Please copy out all of the items below, swapping every "magnifier icon" for "magnifying glass icon" and leaving everything else unchanged.

:: Information provided

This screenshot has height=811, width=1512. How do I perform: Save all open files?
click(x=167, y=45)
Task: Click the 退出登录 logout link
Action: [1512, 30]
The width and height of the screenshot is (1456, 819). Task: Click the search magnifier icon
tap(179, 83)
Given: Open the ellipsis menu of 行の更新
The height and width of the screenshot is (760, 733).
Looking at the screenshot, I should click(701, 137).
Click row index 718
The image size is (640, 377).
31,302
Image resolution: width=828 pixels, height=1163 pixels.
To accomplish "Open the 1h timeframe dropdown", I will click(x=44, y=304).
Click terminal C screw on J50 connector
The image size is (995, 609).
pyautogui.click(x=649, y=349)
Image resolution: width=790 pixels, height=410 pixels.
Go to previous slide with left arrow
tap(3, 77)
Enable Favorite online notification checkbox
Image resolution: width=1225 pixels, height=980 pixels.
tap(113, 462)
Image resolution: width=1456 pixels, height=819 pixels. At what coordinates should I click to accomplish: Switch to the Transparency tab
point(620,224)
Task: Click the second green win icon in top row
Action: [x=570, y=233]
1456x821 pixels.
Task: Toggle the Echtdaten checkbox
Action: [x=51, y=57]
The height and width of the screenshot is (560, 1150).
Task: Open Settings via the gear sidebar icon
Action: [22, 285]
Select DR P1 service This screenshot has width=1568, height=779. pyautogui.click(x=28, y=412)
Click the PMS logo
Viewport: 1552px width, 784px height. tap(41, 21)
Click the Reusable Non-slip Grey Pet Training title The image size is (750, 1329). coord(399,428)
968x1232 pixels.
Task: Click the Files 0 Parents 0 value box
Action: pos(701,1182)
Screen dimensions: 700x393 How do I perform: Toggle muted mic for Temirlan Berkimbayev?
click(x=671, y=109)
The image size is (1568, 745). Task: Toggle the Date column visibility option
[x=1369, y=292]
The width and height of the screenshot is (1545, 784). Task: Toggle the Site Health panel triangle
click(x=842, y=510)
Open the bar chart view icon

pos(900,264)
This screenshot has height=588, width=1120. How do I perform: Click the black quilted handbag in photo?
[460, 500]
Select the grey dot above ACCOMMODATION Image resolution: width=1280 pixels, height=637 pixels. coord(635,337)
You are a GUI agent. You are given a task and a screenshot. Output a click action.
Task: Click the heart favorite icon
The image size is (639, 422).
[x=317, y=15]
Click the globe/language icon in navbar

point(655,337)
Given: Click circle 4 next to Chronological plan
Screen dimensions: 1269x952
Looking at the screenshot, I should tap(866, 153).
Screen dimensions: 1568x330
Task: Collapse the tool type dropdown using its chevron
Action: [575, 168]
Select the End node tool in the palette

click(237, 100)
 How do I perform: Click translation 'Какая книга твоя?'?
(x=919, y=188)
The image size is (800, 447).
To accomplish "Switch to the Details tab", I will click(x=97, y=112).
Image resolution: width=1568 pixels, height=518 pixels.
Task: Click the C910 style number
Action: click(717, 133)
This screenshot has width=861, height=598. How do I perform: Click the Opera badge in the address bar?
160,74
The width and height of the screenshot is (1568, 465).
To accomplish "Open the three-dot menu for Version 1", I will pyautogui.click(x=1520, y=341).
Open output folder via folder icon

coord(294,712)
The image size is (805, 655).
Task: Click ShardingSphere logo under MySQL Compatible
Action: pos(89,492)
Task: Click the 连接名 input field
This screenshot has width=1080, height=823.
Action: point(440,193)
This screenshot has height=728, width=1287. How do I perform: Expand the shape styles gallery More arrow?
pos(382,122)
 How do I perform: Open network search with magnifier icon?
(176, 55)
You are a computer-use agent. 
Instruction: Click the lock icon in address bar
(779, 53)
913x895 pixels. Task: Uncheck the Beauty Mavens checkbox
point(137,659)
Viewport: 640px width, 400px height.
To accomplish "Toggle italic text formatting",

::::

:: The result ::
This screenshot has height=811, width=1512. How do I perform: Save all open files?
click(x=167, y=45)
Task: Click the 退出登录 logout link
Action: [1512, 30]
The width and height of the screenshot is (1456, 819). Task: Click the search magnifying glass icon
tap(179, 83)
Given: Open the ellipsis menu of 行の更新
The height and width of the screenshot is (760, 733).
Looking at the screenshot, I should click(701, 137).
Click row index 718
The image size is (640, 377).
31,302
Image resolution: width=828 pixels, height=1163 pixels.
To accomplish "Open the 1h timeframe dropdown", I will click(x=44, y=304).
Click terminal C screw on J50 connector
The image size is (995, 609).
pyautogui.click(x=649, y=349)
Image resolution: width=790 pixels, height=410 pixels.
Go to previous slide with left arrow
tap(3, 77)
Enable Favorite online notification checkbox
Image resolution: width=1225 pixels, height=980 pixels.
tap(113, 462)
Image resolution: width=1456 pixels, height=819 pixels. At what coordinates should I click to accomplish: Switch to the Transparency tab
point(620,224)
Task: Click the second green win icon in top row
Action: [x=570, y=233]
1456x821 pixels.
Task: Toggle the Echtdaten checkbox
Action: [x=51, y=57]
The height and width of the screenshot is (560, 1150).
Task: Open Settings via the gear sidebar icon
Action: [22, 285]
Select DR P1 service This screenshot has width=1568, height=779. pyautogui.click(x=28, y=412)
Click the PMS logo
Viewport: 1552px width, 784px height. tap(41, 21)
Click the Reusable Non-slip Grey Pet Training title The image size is (750, 1329). coord(399,428)
968x1232 pixels.
Task: Click the Files 0 Parents 0 value box
Action: pos(701,1182)
Screen dimensions: 700x393 How do I perform: Toggle muted mic for Temirlan Berkimbayev?
click(x=671, y=109)
The image size is (1568, 745). Task: Toggle the Date column visibility option
[x=1369, y=292]
The width and height of the screenshot is (1545, 784). Task: Toggle the Site Health panel triangle
click(x=842, y=510)
Open the bar chart view icon

pos(900,264)
This screenshot has height=588, width=1120. How do I perform: Click the black quilted handbag in photo?
[460, 500]
Select the grey dot above ACCOMMODATION Image resolution: width=1280 pixels, height=637 pixels. coord(635,337)
You are a GUI agent. You are given a task and a screenshot. Output a click action.
Task: Click the heart favorite icon
The image size is (639, 422).
[x=317, y=15]
Click the globe/language icon in navbar

point(655,337)
Given: Click circle 4 next to Chronological plan
Screen dimensions: 1269x952
Looking at the screenshot, I should tap(866, 153).
Screen dimensions: 1568x330
Task: Collapse the tool type dropdown using its chevron
Action: [575, 168]
Select the End node tool in the palette

click(237, 100)
 How do I perform: Click translation 'Какая книга твоя?'?
(x=919, y=188)
The image size is (800, 447).
To accomplish "Switch to the Details tab", I will click(x=97, y=112).
Image resolution: width=1568 pixels, height=518 pixels.
Task: Click the C910 style number
Action: click(717, 133)
This screenshot has width=861, height=598. How do I perform: Click the Opera badge in the address bar?
160,74
The width and height of the screenshot is (1568, 465).
To accomplish "Open the three-dot menu for Version 1", I will pyautogui.click(x=1520, y=341).
Open output folder via folder icon

coord(294,712)
The image size is (805, 655).
Task: Click ShardingSphere logo under MySQL Compatible
Action: pos(89,492)
Task: Click the 连接名 input field
This screenshot has width=1080, height=823.
Action: point(440,193)
This screenshot has height=728, width=1287. How do I perform: Expand the shape styles gallery More arrow?
pos(382,122)
 How do I perform: Open network search with magnifying glass icon?
(176, 55)
You are a computer-use agent. 
Instruction: Click the lock icon in address bar
(779, 53)
913x895 pixels. Task: Uncheck the Beauty Mavens checkbox
point(137,659)
Viewport: 640px width, 400px height.
To accomplish "Toggle italic text formatting",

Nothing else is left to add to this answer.